Many people within government have urged making more use of automation and intelligent systems to increase efficiency as data sets get exponentially bigger and as a way to operate at “cyber speed.” “We have organizations and machines that are capable of sharing information automatically, but … we need more machines to be able to automatically ingest it and act on it,” Philip Quade, special assistant to the director for cyber for the NSA’s Cyber Task Force, said last month.

Researchers have already developed cognitive systems to help humans sift through large data sets and identify objects of interest, such as mines beneath the ocean’s surface. Such developments will become ever more important as DOD increases use of unmanned systems. One example: upping the number of unmanned aerial ISR sorties by nearly 50 percent by 2019.  “So if you look at what we collect in the Air Force, we used to collect [megabits] but now we’re collecting terabytes of data every day. It’s the equivalent of – just in full motion video – of two NFL seasons a day and analyzing it all,” Lt. Gen. Robert Otto, deputy chief of staff for Intelligence, Surveillance and Reconnaissance for the Air Force, said in February at an AFCEA NOVA luncheon. “My predecessor talked about we’re swimming in sensors and drowning in data but that’s only true if you can’t analyze everything.” For Otto, tagging metadata and leveraging automation and big data analytics will better enable human’s operations. 

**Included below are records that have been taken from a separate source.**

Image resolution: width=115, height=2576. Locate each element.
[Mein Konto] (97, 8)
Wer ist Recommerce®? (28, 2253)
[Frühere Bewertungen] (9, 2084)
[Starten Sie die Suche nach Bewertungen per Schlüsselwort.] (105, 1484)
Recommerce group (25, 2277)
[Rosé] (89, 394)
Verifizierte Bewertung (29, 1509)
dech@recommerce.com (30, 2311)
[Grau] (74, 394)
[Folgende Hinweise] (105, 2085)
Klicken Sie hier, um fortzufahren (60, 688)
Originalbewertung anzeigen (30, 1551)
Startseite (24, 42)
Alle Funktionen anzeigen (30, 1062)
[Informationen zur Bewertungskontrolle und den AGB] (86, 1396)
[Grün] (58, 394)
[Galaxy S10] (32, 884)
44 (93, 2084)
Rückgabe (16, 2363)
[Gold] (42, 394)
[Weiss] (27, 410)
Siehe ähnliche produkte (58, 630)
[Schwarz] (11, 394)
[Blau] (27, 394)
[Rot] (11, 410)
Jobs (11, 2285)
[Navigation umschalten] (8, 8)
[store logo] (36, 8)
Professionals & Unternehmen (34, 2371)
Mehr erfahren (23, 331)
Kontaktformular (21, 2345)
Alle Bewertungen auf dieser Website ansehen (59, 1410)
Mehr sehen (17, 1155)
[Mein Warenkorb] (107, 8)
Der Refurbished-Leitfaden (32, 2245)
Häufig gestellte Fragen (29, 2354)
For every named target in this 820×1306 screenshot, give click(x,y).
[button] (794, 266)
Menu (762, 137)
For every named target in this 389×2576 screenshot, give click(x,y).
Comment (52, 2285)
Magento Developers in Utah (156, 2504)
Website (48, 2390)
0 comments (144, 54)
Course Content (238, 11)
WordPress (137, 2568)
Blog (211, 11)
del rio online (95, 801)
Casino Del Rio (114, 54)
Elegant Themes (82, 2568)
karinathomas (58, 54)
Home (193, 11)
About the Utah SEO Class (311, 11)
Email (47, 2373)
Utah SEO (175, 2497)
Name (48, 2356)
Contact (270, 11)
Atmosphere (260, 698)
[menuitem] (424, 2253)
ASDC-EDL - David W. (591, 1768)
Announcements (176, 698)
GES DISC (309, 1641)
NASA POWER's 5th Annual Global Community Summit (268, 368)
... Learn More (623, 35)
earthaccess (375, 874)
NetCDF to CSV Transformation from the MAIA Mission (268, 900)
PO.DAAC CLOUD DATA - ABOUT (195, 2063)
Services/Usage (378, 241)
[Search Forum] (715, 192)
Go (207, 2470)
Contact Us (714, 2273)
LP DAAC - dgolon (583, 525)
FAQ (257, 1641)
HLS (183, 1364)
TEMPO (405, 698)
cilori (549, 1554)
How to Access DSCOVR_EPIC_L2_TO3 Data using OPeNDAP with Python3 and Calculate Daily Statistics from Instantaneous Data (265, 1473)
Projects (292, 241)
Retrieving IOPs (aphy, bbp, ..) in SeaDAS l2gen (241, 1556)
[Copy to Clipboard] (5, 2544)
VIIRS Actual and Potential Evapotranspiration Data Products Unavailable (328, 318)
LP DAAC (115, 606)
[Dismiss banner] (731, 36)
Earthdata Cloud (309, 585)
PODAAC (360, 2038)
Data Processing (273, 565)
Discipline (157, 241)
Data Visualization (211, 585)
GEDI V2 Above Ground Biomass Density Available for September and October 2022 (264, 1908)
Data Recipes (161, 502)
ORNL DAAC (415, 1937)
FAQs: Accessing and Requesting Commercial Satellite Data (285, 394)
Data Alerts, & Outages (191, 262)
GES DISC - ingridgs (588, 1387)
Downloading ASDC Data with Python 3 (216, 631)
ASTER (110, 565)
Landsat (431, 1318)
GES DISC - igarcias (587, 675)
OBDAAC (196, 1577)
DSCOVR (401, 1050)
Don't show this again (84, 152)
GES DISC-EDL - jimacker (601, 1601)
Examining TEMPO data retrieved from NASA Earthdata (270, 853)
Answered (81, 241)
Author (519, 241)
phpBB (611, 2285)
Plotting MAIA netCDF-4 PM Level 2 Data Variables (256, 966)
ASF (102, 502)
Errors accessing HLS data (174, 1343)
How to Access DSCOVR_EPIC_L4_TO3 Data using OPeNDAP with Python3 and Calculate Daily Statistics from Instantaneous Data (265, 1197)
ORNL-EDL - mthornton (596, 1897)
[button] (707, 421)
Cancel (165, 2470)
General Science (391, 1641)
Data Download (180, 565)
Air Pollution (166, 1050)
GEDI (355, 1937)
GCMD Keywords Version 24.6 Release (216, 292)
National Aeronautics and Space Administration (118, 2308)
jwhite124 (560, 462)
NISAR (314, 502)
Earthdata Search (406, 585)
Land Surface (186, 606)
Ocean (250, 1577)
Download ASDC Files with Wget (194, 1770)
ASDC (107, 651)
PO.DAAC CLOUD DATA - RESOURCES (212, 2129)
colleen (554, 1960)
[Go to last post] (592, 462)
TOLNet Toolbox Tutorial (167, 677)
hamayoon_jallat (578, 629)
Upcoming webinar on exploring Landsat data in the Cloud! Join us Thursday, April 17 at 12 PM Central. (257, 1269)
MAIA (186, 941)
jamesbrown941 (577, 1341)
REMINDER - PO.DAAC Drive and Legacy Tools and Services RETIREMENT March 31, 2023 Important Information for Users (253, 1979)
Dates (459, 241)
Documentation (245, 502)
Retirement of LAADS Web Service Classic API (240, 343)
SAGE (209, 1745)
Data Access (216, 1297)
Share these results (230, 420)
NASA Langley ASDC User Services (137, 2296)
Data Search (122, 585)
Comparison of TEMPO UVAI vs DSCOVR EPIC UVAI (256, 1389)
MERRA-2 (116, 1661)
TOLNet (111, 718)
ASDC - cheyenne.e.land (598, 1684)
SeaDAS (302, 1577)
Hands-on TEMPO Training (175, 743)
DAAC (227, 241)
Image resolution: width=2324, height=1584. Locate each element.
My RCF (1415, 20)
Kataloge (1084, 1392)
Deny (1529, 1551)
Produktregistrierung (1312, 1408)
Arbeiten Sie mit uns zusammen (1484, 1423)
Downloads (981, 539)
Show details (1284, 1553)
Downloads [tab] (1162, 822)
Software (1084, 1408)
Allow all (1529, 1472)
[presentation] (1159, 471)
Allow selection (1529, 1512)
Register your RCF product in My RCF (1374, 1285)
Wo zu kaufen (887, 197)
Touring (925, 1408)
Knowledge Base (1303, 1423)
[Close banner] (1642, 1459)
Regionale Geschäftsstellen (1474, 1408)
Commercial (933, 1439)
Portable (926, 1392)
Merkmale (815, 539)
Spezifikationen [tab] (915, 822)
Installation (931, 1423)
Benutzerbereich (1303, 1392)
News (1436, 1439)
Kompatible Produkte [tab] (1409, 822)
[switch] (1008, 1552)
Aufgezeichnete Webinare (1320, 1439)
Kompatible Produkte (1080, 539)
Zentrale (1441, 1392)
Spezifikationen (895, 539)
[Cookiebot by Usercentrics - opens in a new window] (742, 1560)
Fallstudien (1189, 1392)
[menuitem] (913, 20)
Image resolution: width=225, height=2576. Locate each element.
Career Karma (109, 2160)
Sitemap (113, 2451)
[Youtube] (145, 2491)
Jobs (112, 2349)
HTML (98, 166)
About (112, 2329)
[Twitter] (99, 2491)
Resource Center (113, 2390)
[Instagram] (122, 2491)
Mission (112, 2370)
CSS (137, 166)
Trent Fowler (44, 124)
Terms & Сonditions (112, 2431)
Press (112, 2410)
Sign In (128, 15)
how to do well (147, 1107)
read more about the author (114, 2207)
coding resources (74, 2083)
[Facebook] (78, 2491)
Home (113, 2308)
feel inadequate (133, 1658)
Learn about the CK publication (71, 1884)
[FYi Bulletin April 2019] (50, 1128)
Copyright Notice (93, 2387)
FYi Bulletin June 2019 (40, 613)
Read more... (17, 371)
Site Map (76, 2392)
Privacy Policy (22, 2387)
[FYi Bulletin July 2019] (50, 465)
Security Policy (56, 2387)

“There’s a criticism about the intelligence services are not connecting the dots. I think of how big data might be able to change that equation – connect dots that I’m not even thinking about – and then once we connect enough dots, it rises to a level that it hits a trigger that says, ‘Hey Bob, you should look at this,’ and then we can put our attention where it needs to go,” he said, noting that the situation is similar for the intelligence community. 

Prabhakar acknowledged the high hopes for big data and analytics in optimizing human performance but was cautious in the capabilities of machines to provide all the answers. “I’m having trouble imagining a future where a machine will sort of tell us what the right thing is to do,” she said.

But that doesn’t mean improvements in AI can’t be very useful. “Now, of course at DARPA when we see those limitations we think, ‘Gee that’s going to be the next opportunity to drive the technology forward,’” she said. “So today, the other thing that we’re doing in addition to applying the first and second waves of AI is making the investments that we hope will create that third wave of artificial intelligence in which machines can explain themselves to us and tell us what their limitations are in which they can help us build causal models of what’s happening in the world. Not just correlations, but understanding causality in which they start learning how to take what they’ve learned in one domain and use it in different domains, something that they can’t really do at all today.”   

For Prabhakar, deploying AI will have to be in the right place at the right time. “We have to be clear about where we’re going to use the technology and where it’s not ready for prime time, where it’s not really ready for us to trust it,” she said. “I think it’s just important to be clear-eyed about what the advances, in for example, machine learning can and can’t do,” she said, offering two simple examples: Artificial intelligence can be useful in the aerial domain countering a new radar signal and providing friendly aircraft with a new jamming profile immediately, while a self-driving car that needs to make determinations based upon sophisticated image understanding might be “imperfect in some dangerous ways.”